LONDON – British Prime Minister Tony Blair tried to head off a massive protest vote in tomorrow's midterm elections by confirming that he will set out his departure plans next week and anoint Gordon Brown as his successor. The Chancellor is likely to take over from Blair in the first week in July after a seven-week election campaign in which he may not even be opposed.
On the 10th anniversary of Labour winning power, the prime minister used perhaps the warmest words he has ever used about Brown as he was campaigning in Scotland. It was an attempt to win back voters who the polls suggest are deserting Labour for the Scottish Nationalists, and to soften the impact of what are expected to be poor results across the country.
"Within the next few weeks I won't be prime ,Minister of this country. In all probability a Scot will become prime minister of the United Kingdom," Blair said. "That's someone who has built one of the strongest economies in the world and who I've always said will make a great prime minister."

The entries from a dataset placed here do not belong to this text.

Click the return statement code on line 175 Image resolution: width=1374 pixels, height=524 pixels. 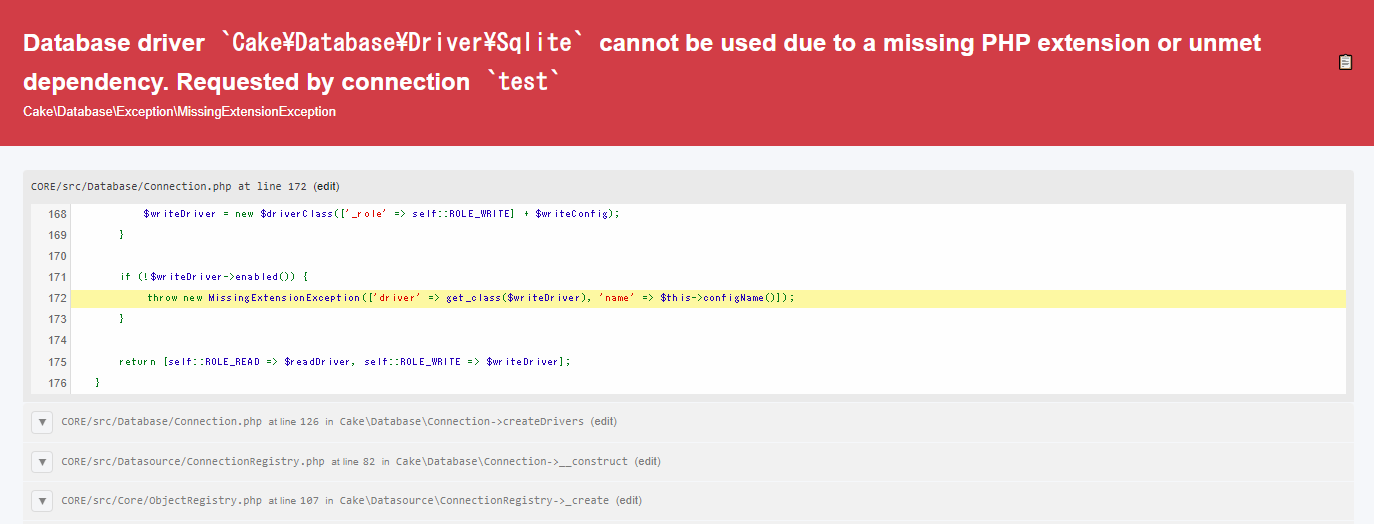pos(345,362)
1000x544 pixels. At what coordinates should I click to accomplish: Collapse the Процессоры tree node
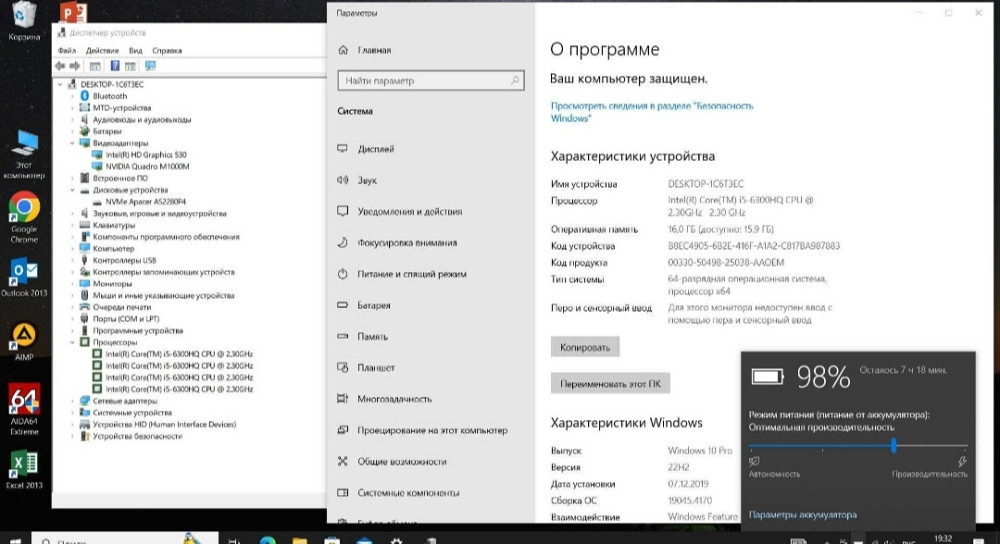coord(72,342)
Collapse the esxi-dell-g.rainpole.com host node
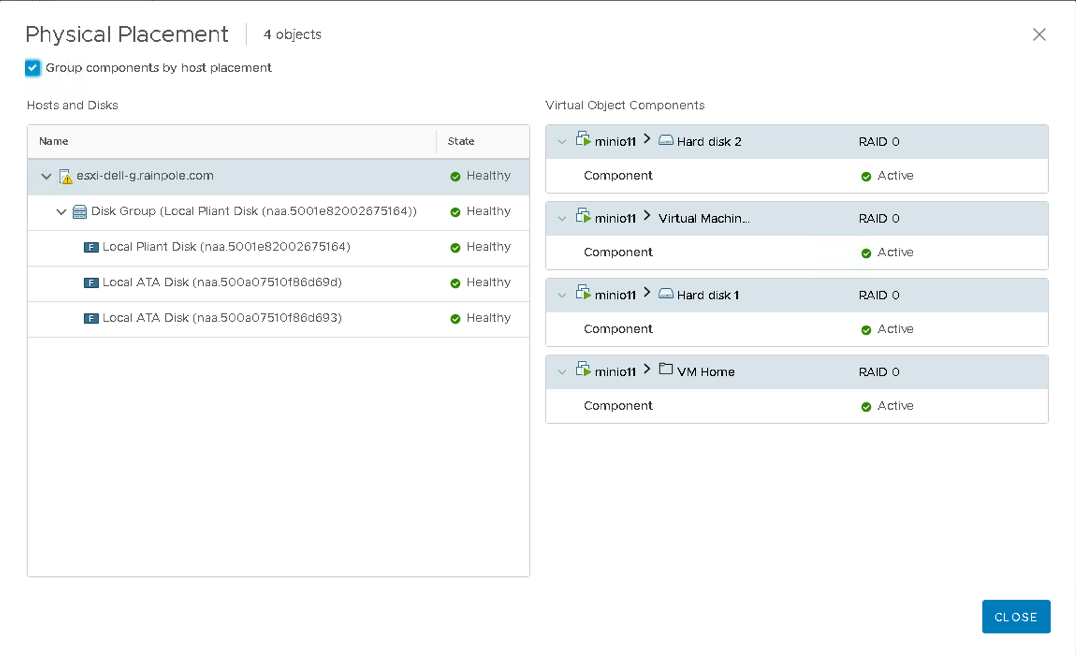The height and width of the screenshot is (655, 1076). pos(46,176)
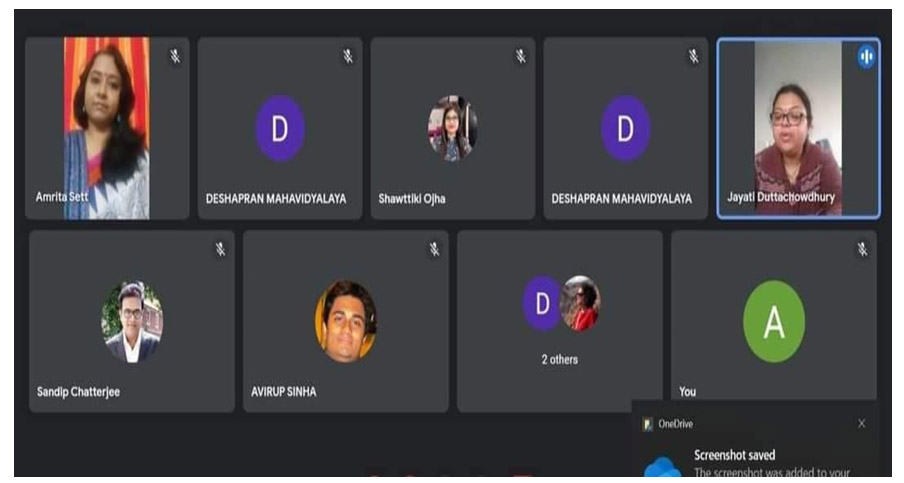
Task: Click Sandip Chatterjee's profile photo
Action: tap(132, 321)
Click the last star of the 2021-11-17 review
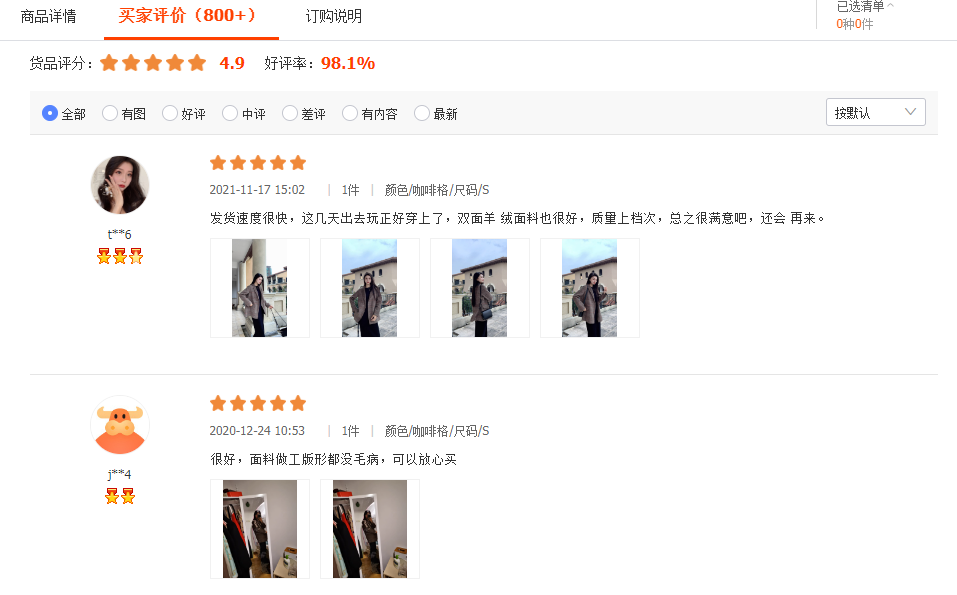 pyautogui.click(x=298, y=162)
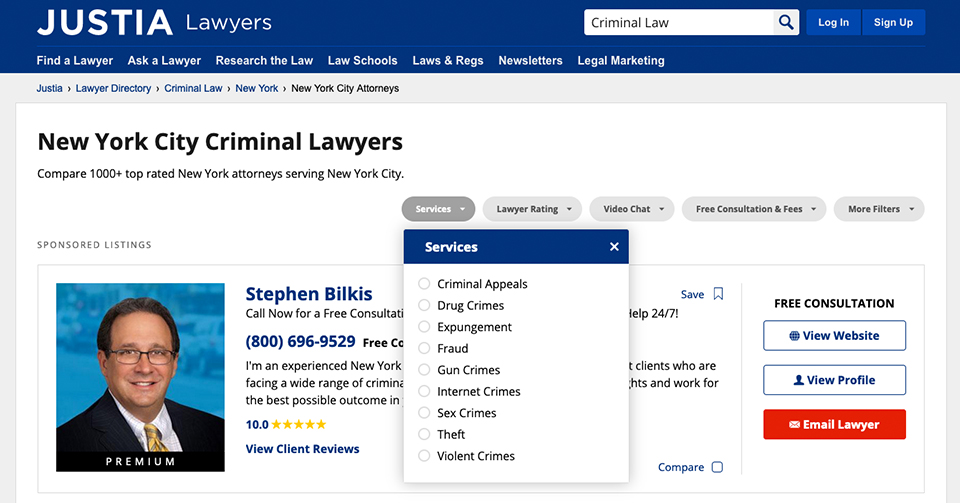The height and width of the screenshot is (503, 960).
Task: Go to Law Schools in navigation
Action: pos(362,60)
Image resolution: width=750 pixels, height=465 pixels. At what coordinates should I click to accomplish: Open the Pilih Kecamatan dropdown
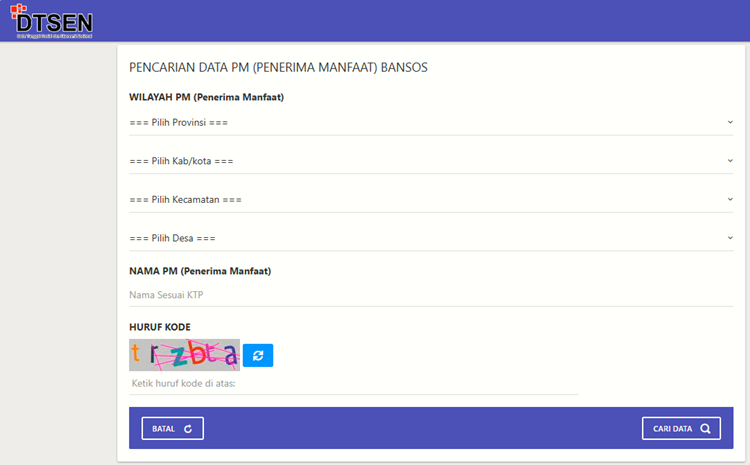pyautogui.click(x=430, y=199)
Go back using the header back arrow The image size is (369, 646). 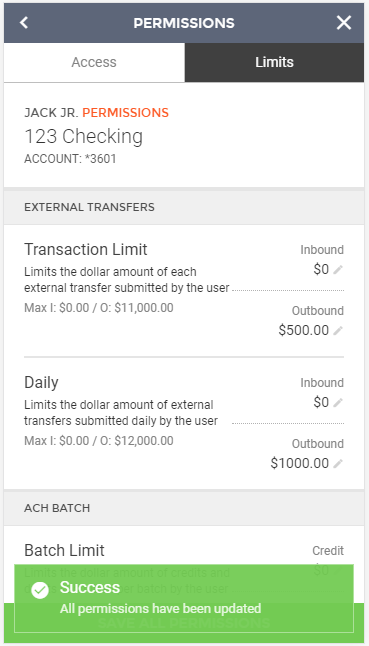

Blair is expected to announce his departure plans after the weekly Cabinet meeting on May 10.
"I will make my position clear next week. I will say something definitive then," Blair told GMTV.
Once Blair has announced his plans, the party will confirm the leadership election timetable. The final election conference is likely to be held in London. The date has yet to be set but will probably be in the first week in July.
"Tony Blair's time as prime minister started with great hope but has ended with disappointment," Conservative Party leader David Cameron said.